In the wash up from Tuesday’s coalition-party room decision denying a free vote to Coalition Ministers on same sex marriage, a number of Coalition protagonists, most notably the Prime Minister, have come out in support of either a plebiscite or referendum to decide the issue once and for all.
This seems somewhat at odds with the Prime Minister’s formerly stated position, following the unprecedented Irish referendum, that this should be a matter for the party room.
If the motivation behind this is to differentiate themselves from the Labor party, whose majority (but not unanimous) position is to allow a free vote, at least until 2019, it seems a curios tactic.
The cost to the taxpayer of a plebiscite or referendum notwithstanding, the reactionaries within Coalition ranks are falling in behind the Prime Minister touting the party line that the Coalition will let the people decide but Labor want the politicians to decide.
The Coalition, therefore, has made this an election issue despite the fact that the Prime Minister explicitly stated that the plebiscite or referendum would not happen concurrently with the next federal election.
This could prove notoriously poor judgement. In the next three years there will be a general election, a referendum on constitutional recognition of Aboriginal and Torres Straight Islanders and, either a plebiscite or a referendum on same sex marriage.
Current voter disengagement with politics will be exacerbated by voter fatigue and resentment at the additional cost. And, as Malcolm Turnbull points out, the same sex marriage debate remains live until the plebiscite or referendum “resolves” the issue.
The issue will remain live until after the election and, quite possibly, until after the constitutional recognition referendum. It threatens to stay unresolved for many years to come. Given the apparent appetite for change in the community on this issue, that can’t be good for the Coalition.
Referendums and Plebiscites
As ABC election analyst Anthony Green explains: “[A] ‘referendum' is generally reserved for votes to amend the Australian Constitution…” whereas “a] ‘plebiscite' is … used to mean a simple national vote”. One requires majority support in a majority of states to change the Constitution; the other is merely a decisive indicator of public opinion. The former is notoriously difficult to achieve; the latter, well, it’s merely a decisive indicator of public opinion.
Social Services Minister and Member for the federal electorate of Cook in Sydney’s south, Scott Morrison, is one right faction Liberal minister who favours a referendum.
Morrison outlined his position on Wednesday evening’s 7.30 program, and, while ostensibly falling in behind his leader on this issue, is positioning himself in the party for the long game and for a more self-serving outcome.
Morrison’s stated preference for a referendum to change Section 51 (xxi) of the constitution is designed to fail.

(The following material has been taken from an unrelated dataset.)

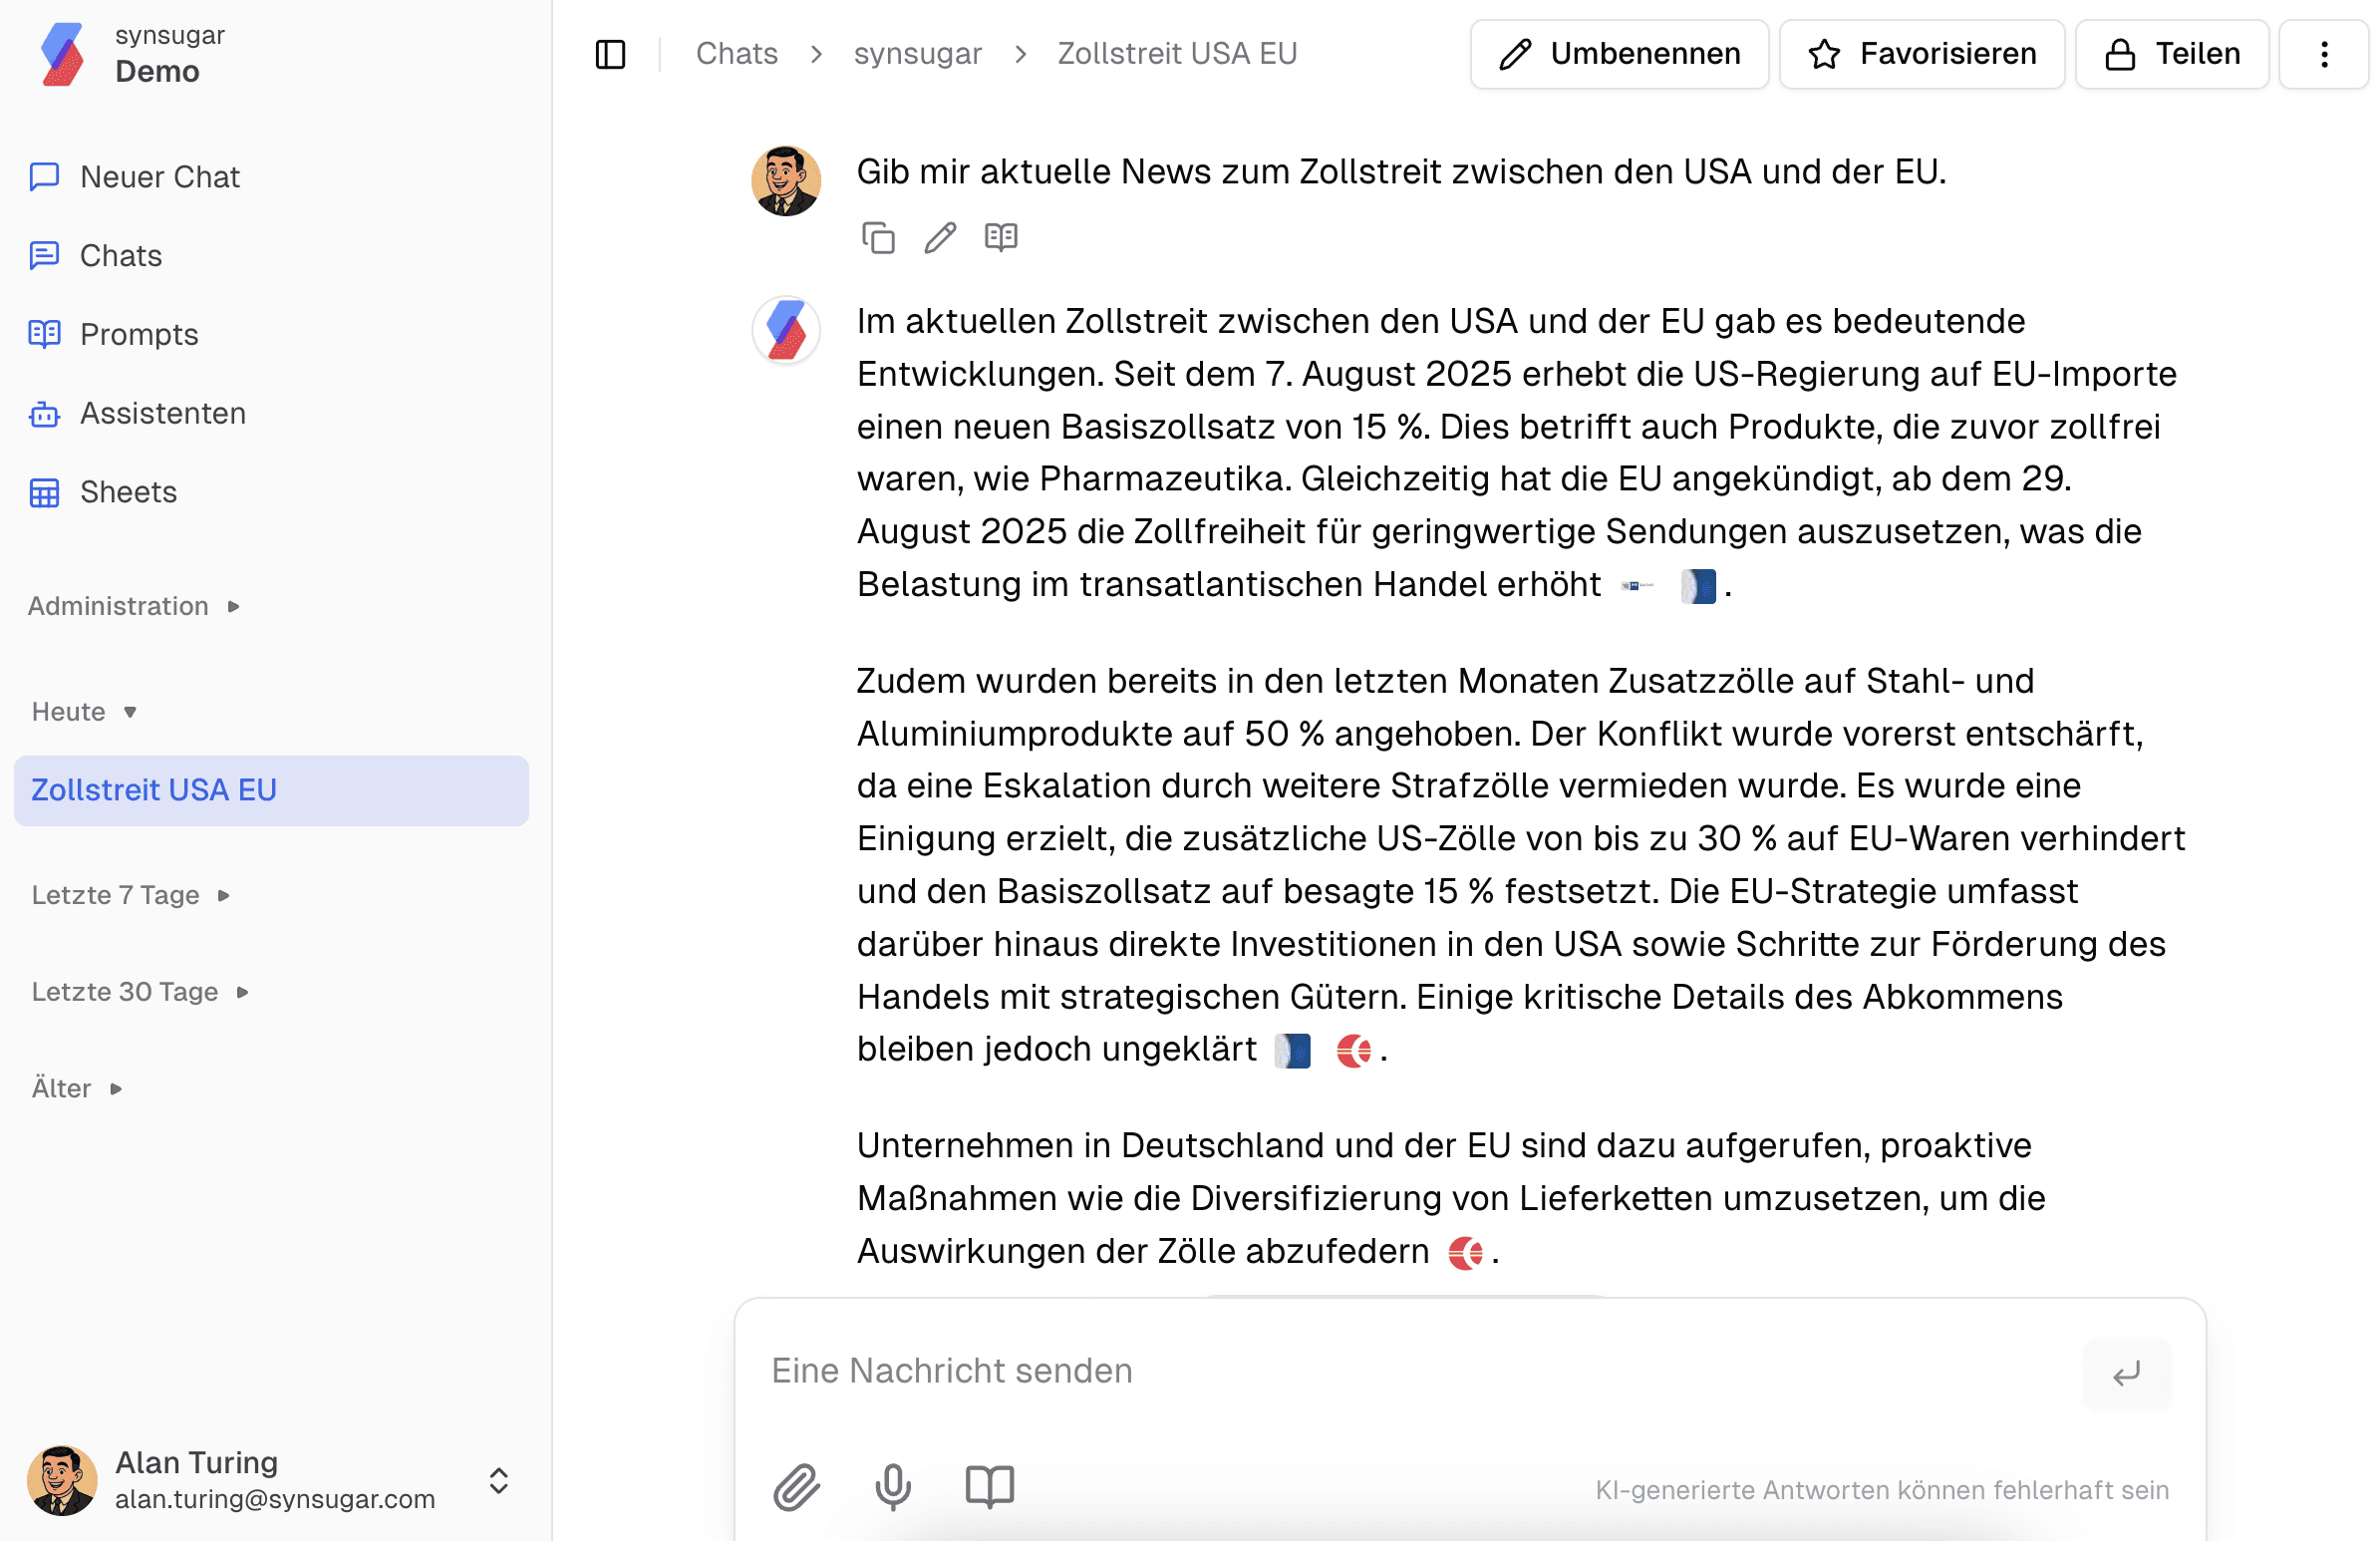Attach a file with paperclip icon

[x=797, y=1486]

Section 51 outlines the Commonwealth’s powers and clause (xxi) simply says “marriage”. Morrison’s proposal to include “opposite and same-sex” into this clause is both unnecessary and disingenuous.
Section 51 is gender-unspecific so “marriage” in this context neither implicitly nor explicitly excludes same-sex marriage. A change is simply unnecessary. It is disingenuous because Morrison knows, as John Howard ably demonstrated in the November 1999 Australian republic referendum, a tricksy wording of the proposal will almost certainly cause it to fail regardless of the weight of public opinion.
A failed referendum cements Morrison’s reactionary views and his position as a leadership front runner for the LNP’s right faction. A position that he hopes will catapult him into the Liberal leadership.
However, it might be enlightening to commission a poll in Kurnell, Cronulla or Kirrawee (suburbs in Morrison’s electorate of Cook in Sydney’s south) to gauge support on the ground for same sex marriage. If results follow the national trend of 60 – 75% support, Morrison’s 3.69% margin might not be as strong as he thinks.
As same sex marriage becomes a defining electoral issue for both parties Labor’s National Secretary, George Wright, might just be commissioning that poll in the Shire very soon.